> _EXTRACTED MATERIAL_
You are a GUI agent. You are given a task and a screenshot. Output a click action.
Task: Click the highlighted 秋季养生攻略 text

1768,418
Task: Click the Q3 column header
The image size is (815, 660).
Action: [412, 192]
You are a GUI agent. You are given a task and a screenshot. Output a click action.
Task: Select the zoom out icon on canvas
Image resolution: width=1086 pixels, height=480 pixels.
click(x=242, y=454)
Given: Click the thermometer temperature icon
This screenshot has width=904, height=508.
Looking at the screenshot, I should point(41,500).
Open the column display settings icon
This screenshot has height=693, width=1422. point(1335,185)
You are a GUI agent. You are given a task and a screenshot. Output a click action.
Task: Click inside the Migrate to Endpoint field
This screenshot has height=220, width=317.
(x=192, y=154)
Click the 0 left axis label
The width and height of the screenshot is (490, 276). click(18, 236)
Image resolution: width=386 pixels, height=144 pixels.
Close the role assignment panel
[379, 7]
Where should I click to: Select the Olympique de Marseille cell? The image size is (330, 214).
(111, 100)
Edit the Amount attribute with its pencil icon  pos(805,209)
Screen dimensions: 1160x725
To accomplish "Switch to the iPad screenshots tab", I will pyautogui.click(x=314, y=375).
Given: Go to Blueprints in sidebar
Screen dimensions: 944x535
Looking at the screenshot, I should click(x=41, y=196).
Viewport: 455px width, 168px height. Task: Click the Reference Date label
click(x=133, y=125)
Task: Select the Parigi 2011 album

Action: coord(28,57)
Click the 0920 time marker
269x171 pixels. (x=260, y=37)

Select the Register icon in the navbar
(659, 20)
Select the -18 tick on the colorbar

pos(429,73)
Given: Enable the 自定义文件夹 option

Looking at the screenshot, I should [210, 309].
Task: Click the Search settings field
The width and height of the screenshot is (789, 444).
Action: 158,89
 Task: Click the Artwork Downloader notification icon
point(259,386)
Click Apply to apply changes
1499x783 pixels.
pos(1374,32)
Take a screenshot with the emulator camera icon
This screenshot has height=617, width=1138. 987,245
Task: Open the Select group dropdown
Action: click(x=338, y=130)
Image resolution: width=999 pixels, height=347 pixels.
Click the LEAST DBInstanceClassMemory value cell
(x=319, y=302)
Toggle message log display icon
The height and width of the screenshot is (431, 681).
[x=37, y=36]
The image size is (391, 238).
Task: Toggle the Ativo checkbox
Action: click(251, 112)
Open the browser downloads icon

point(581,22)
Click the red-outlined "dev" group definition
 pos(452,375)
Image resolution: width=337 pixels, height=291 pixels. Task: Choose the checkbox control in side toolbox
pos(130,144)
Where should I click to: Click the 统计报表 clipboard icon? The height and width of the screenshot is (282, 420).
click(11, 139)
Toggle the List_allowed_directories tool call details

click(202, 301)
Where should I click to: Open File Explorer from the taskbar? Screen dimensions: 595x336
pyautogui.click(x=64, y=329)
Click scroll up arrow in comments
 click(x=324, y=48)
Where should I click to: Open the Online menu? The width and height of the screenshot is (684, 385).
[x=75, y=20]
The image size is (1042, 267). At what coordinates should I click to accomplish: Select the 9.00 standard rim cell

> _WHAT YOU HAVE TO DO_
Retype all of the data above exactly as it appears.

> _RESPONSE TO THIS EXERCISE_
You are a GUI agent. You are given a task and a screenshot. Output a click action.
Task: Click the highlighted 秋季养生攻略 text

1768,418
Task: Click the Q3 column header
The image size is (815, 660).
Action: [412, 192]
You are a GUI agent. You are given a task and a screenshot. Output a click action.
Task: Select the zoom out icon on canvas
Image resolution: width=1086 pixels, height=480 pixels.
click(x=242, y=454)
Given: Click the thermometer temperature icon
This screenshot has width=904, height=508.
Looking at the screenshot, I should point(41,500).
Open the column display settings icon
This screenshot has height=693, width=1422. point(1335,185)
You are a GUI agent. You are given a task and a screenshot. Output a click action.
Task: Click inside the Migrate to Endpoint field
This screenshot has height=220, width=317.
(x=192, y=154)
Click the 0 left axis label
The width and height of the screenshot is (490, 276). click(18, 236)
Image resolution: width=386 pixels, height=144 pixels.
Close the role assignment panel
[379, 7]
Where should I click to: Select the Olympique de Marseille cell? The image size is (330, 214).
(111, 100)
Edit the Amount attribute with its pencil icon  pos(805,209)
Screen dimensions: 1160x725
To accomplish "Switch to the iPad screenshots tab", I will pyautogui.click(x=314, y=375).
Given: Go to Blueprints in sidebar
Screen dimensions: 944x535
Looking at the screenshot, I should click(x=41, y=196).
Viewport: 455px width, 168px height. Task: Click the Reference Date label
click(x=133, y=125)
Task: Select the Parigi 2011 album

Action: coord(28,57)
Click the 0920 time marker
269x171 pixels. (x=260, y=37)

Select the Register icon in the navbar
(659, 20)
Select the -18 tick on the colorbar

pos(429,73)
Given: Enable the 自定义文件夹 option

Looking at the screenshot, I should [210, 309].
Task: Click the Search settings field
The width and height of the screenshot is (789, 444).
Action: 158,89
 Task: Click the Artwork Downloader notification icon
point(259,386)
Click Apply to apply changes
1499x783 pixels.
pos(1374,32)
Take a screenshot with the emulator camera icon
This screenshot has height=617, width=1138. 987,245
Task: Open the Select group dropdown
Action: click(x=338, y=130)
Image resolution: width=999 pixels, height=347 pixels.
Click the LEAST DBInstanceClassMemory value cell
(x=319, y=302)
Toggle message log display icon
The height and width of the screenshot is (431, 681).
[x=37, y=36]
The image size is (391, 238).
Task: Toggle the Ativo checkbox
Action: click(251, 112)
Open the browser downloads icon

point(581,22)
Click the red-outlined "dev" group definition
 pos(452,375)
Image resolution: width=337 pixels, height=291 pixels. Task: Choose the checkbox control in side toolbox
pos(130,144)
Where should I click to: Click the 统计报表 clipboard icon? The height and width of the screenshot is (282, 420).
click(11, 139)
Toggle the List_allowed_directories tool call details

click(202, 301)
Where should I click to: Open File Explorer from the taskbar? Screen dimensions: 595x336
pyautogui.click(x=64, y=329)
Click scroll up arrow in comments
 click(x=324, y=48)
Where should I click to: Open the Online menu? The width and height of the screenshot is (684, 385).
[x=75, y=20]
The image size is (1042, 267). At what coordinates should I click to accomplish: Select the 9.00 standard rim cell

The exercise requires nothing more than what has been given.